For the first time in his existence he wished for an ability no Tuatha Dé possessed. Though they’d learned to move backward to certain degrees in it, and forward again to their present (though never beyond that; legend held there was only one race that could navigate what was yet to be, but Adam gave little credence to such legends), not even the queen herself could stop time.
“Halt!” hissed Bastion.
The Hunters stopped instantly. “But
we’ve got his scent. He’s in these hills, very near here,” one protested.
Bastion grimaced. “There are wards. The queen protects this land. We dare not cross them.”
“But Adam Black and his human crossed them,” the Hunter said impatiently.
“Should we summon Darroc?” another asked.
Bastion shook his head. “No. There’s nothing Darroc can do so long as Adam hides behind wards. We wait. We watch for the first opportunity. Then we summon Darroc. We’ll not lose our chance again. The Elder won’t move against the queen until this enemy of his is gone.”

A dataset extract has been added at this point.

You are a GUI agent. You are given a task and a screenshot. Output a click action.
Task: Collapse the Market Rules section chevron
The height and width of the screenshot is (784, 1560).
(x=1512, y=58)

And more than anything, Bastion wanted Darroc to move against the queen, to topple her from her throne. This brief time of roaming the human realm again had awakened all his senses, sloughed away the boredom and ennui of his Unseelie hell. Reminded him of how alive he felt, how good it was to be a Hunter. How many delicious humans there were to prey upon.
He’d not blow this chance. Nor would he give the Elder a chance to screw things up again with his lust for vengeance. He’d summon Darroc only at the last possible minute, and if Darroc didn’t kill him fast enough for his liking, Bastion himself would see to Adam’s death.
21
Aoibheal paced a tract of silica sand on the Isle of Morar, staring out at a frothing turquoise sea, her iridescent eyes flashing.
Time, usually of no relevance to her, a thing of which she was, indeed, scarcely aware, had suddenly become a pressing concern.
A short amount of it ago, she’d sensed an unfamiliar sensation, a growing lack of cohesion in the fabric of the realms she’d created for her race. Because she’d not felt such a thing before, she’d not immediately comprehended what it was.